Au banc des accusés, on retrouve les quatre personnes toujours en détention, à savoir : Cheikh Lat Ndoye, Ndji Bassang, Baye Thiaw et Jean Baptiste Sagna. Mais sur la liste des personnes mises à l’index, il y a aussi des agents de la Brigade nationale des sapeurs-pompiers (Bnsp), parmi lesquels deux officiers remis en liberté par le doyen des juges. Ils ont pour noms : Cheikh Ndir et Onacis Bakouch. Toutes ces personnes sont poursuivies pour «coups et blessures volontaires ayant entraîné la mort sans intention de la donner», après une diminution des charges. S’y ajoutent deux médecins de l’hôpital Le Dantec, notamment Pr Gisèle Woto Guèye et son collègue Ibou Thiam, poursuivis pour le délit de «faux», en rapport avec la première expertise médicale faisant état de «mort naturelle» de l’élève sapeur-pompier Chérif Ndao. Cette affaire sera en procès le 10 mars.

L’on se rappelle aussi qu’Antoine Robert Sambou a été torturé à mort le 09 juillet 2013. Sa mort est attribuée à des militaires en faction à Elinkine, en Casamance. Le meurtre présumé de Ndiaga Ndiaye qui a eu lieu à Grand-Yoff est toujours gardé dans les mémoires.

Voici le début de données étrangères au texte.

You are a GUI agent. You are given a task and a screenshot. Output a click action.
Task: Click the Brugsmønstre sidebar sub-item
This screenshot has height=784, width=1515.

Kédougou enregistre 5 bavures 

En 2015, le taximan Mamadou Doudou Diallo (23 ans), incarcéré à la prison de Kédougou, a été abattu par un garde pénitentiaire, alors qu’il tentait de s’évader. A Saint-Louis, la mort énigmatique du soldat Mamadou Mboup Ngom, survenu la même année, à l’âge de 27 ans, revient au goût du jour, trois ans après. Détaché au bataillon de l’infanterie de Saint-Louis, ce dernier a été torturé jusqu’à ce que mort s’en suive, dans la nuit du lundi 29 décembre, comme l’atteste le certificat de genre de mort délivré dix jours après les faits. Le document médical fait état de «traumatisme crânien avec hémorragie cérébro-méningée, œdème cérébral et plaies multiples associés à des signes de noyade». En somme, le médecin légiste a conclu à une «mort par noyade secondaire due à un traumatisme crânien préalable accompagnée d’une perte de connaissance». Et la mort, par balle, du jeune Yamadou Sagna, inhumé hier, vient boucler la boucle.